Exercise aim: Print the listing once more, exactly as written.

----

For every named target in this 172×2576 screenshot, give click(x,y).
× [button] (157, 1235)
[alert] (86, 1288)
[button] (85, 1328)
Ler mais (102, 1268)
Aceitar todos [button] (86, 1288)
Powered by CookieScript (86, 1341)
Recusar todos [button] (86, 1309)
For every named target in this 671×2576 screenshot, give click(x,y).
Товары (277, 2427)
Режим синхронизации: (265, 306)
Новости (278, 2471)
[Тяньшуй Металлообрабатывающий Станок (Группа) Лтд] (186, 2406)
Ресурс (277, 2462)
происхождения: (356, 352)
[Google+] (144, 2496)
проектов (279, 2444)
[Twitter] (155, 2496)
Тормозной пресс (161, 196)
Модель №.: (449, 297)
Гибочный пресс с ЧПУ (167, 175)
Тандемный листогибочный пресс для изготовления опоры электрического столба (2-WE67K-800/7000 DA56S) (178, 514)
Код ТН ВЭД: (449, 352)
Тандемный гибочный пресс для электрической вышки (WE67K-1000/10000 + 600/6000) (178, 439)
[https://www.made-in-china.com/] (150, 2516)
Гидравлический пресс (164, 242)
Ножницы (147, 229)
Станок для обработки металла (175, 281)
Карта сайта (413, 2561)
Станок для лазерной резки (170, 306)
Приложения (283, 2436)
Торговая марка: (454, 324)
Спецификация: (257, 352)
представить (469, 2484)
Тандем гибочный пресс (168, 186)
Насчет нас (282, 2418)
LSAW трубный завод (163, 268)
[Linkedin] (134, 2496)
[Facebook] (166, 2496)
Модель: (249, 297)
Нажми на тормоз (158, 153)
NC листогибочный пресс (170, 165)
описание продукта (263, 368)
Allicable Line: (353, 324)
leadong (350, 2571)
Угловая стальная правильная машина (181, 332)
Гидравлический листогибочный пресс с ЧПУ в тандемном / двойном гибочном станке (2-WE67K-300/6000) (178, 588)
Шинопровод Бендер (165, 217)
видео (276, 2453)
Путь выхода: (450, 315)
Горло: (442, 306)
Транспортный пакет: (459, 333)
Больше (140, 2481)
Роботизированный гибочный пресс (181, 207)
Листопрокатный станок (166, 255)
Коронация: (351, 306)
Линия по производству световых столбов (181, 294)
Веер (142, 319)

----

Task solution:
For every named target in this 172×2576 screenshot, give click(x,y).
× [button] (157, 1235)
[alert] (86, 1288)
[button] (85, 1328)
Ler mais (102, 1268)
Aceitar todos [button] (86, 1288)
Powered by CookieScript (86, 1341)
Recusar todos [button] (86, 1309)
For every named target in this 671×2576 screenshot, give click(x,y).
Товары (277, 2427)
Режим синхронизации: (265, 306)
Новости (278, 2471)
[Тяньшуй Металлообрабатывающий Станок (Группа) Лтд] (186, 2406)
Ресурс (277, 2462)
происхождения: (356, 352)
[Google+] (144, 2496)
проектов (279, 2444)
[Twitter] (155, 2496)
Тормозной пресс (161, 196)
Модель №.: (449, 297)
Гибочный пресс с ЧПУ (167, 175)
Тандемный листогибочный пресс для изготовления опоры электрического столба (2-WE67K-800/7000 DA56S) (178, 514)
Код ТН ВЭД: (449, 352)
Тандемный гибочный пресс для электрической вышки (WE67K-1000/10000 + 600/6000) (178, 439)
[https://www.made-in-china.com/] (150, 2516)
Гидравлический пресс (164, 242)
Ножницы (147, 229)
Станок для обработки металла (175, 281)
Карта сайта (413, 2561)
Станок для лазерной резки (170, 306)
Приложения (283, 2436)
Торговая марка: (454, 324)
Спецификация: (257, 352)
представить (469, 2484)
Тандем гибочный пресс (168, 186)
Насчет нас (282, 2418)
LSAW трубный завод (163, 268)
[Linkedin] (134, 2496)
[Facebook] (166, 2496)
Модель: (249, 297)
Нажми на тормоз (158, 153)
NC листогибочный пресс (170, 165)
описание продукта (263, 368)
Allicable Line: (353, 324)
leadong (350, 2571)
Угловая стальная правильная машина (181, 332)
Гидравлический листогибочный пресс с ЧПУ в тандемном / двойном гибочном станке (2-WE67K-300/6000) (178, 588)
Шинопровод Бендер (165, 217)
видео (276, 2453)
Путь выхода: (450, 315)
Горло: (442, 306)
Транспортный пакет: (459, 333)
Больше (140, 2481)
Роботизированный гибочный пресс (181, 207)
Листопрокатный станок (166, 255)
Коронация: (351, 306)
Линия по производству световых столбов (181, 294)
Веер (142, 319)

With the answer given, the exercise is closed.